Self-harm is a hugely misunderstood behaviour which is often used as a coping mechanism. Recovery is an emotionally challenging journey, but, it’s within every sufferer’s reach.
Who does self-harm affect?
The topic of self-harm has grown in the public consciousness over the last few years as the media increasingly reports on the practice in young people, or more specifically, teenage girls. But self-harm is a non-discriminating behaviour which can be observed in all sectors of society, and as Hannah Winslow’s account (‘seeking release’ in guides below) shows, this behaviour is not confined to the adolescent. The secretive nature of self-harm means it’s almost impossible to get realistic figures, which only contributes to the stigma commonly attached to it.
What is self-harm?
Any action designed to inflict pain on the body can be classed as self-harming behaviour. Examples include:
- cutting, scratching
- hair pulling, hair cutting
- punching, hitting, whipping yourself
- punching objects
- purposeful self-neglect
- substance abuse, poisoning.
Why do people self-harm?
Contributing factors to self-harm
Feelings induced by self-harm
The psychology of self-harm
Individuals who self-harm are often trapped in unhappy feelings from the past, says chartered counselling psychologist, Martin Wilks. “Thoughts and imagery can recreate, very clearly, difficult periods in the past – so much so that you can re-experience feelings as if you’re still there,” he says. “In situations like this a sharp pain, in which you deem yourself in control, suddenly snaps you back into the moment. So it’s the past memories that need to be examined in order to change the behaviour.”
Similarly, individuals using self-harm to cope with issues in the present can be unintentionally trapping themselves in a toxic environment. As Martin says, “If you’re using self-harm to deal with domestic abuse, for example, you’re actually creating a support system which allows you to go on tolerating the trigger of the self-harm. In this case, the immediate circumstances need to be addressed to allow recovery to take place”.
It’s a destructive cycle. Feelings of emotional distress lead to carrying out the action of self-harm, which creates a sense of shame, which then exacerbates the emotional distress, and so on. Because of the misconception that self-harm is a teenage issue, adults often feel that they should have a higher degree of emotional maturity and should be able to deal with their problems, which can worsen their feelings of failure and low self-worth.
Misconceptions about the behaviour are rife, and wholly unhelpful when it comes to addressing the problem. Reports by the BBC indicate that 41 per cent of those surveyed believe self-harm is ‘selfish’, and 55 per cent think it’s ‘stupid’. As Martin says, “There’s a common belief that self-harm is about manipulating others, that it’s used to get the individual out of things they might not want to do, or to gain special treatment. But that’s just not the case at all”.
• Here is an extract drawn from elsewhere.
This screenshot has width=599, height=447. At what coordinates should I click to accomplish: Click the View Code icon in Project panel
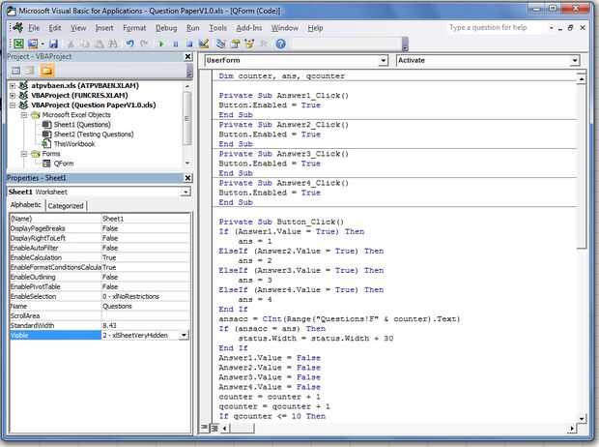pyautogui.click(x=15, y=73)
These faulty beliefs surrounding self-harm can make it very difficult for sufferers to seek help, which is a daunting step anyway, as for many it means relinquishing a coping mechanism that they’ve come to depend on. As Eva says, “It’s very important that the decision to stop comes from the person who is self-harming, and even then, stopping or reducing self-harm can be a long and slow process. People need the opportunity to build up their coping skills gradually”.
Steps to break the cycle
Therapy for self-harm doesn’t have the objective of simply making the behaviour stop though; it examines the triggers and motives behind it and aims to equip the sufferer with an ability to better regulate their feelings. It’s important that the sufferer feels completely safe and able to talk freely, and to feel that what they’re doing is understandable – but it’s also important that the negative aspects of self-harm are reinforced, as many sufferers have come to rely on it, and can therefore view it as a supportive, positive behaviour.
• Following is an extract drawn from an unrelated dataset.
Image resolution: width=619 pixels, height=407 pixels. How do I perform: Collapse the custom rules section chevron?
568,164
The most important factor during recovery though, Martin claims, is self-acceptance. “For a lot of mental health issues, the difficulty is being embattled by your inner experiences; taking up arms against your thoughts and feelings and thinking, ‘What’s wrong with me?’ And paradoxically, once you’ve defined it as a problem that has to be gotten rid of, the very effort to get rid of it becomes the problem itself. Until you can drop the agenda of being at war with your inner experience, it’s very difficult to drop the coping mechanism.”
It’s self-acceptance, according to Martin, that can help those who self-harm ‘leave the battleground’. “If individuals learn to be around their thoughts and feelings and make room for them, instead of fighting them, they can find a place from which to reflect on their emotions, and gradually their coping ability increases and the self-harm gradually diminishes. But that has to be a by-product of therapy, not a principal objective, because if it’s the main focus then you’re just back to the old agenda of ‘getting rid’. You can’t get rid of your history, or emotions. You can just make peace with them.”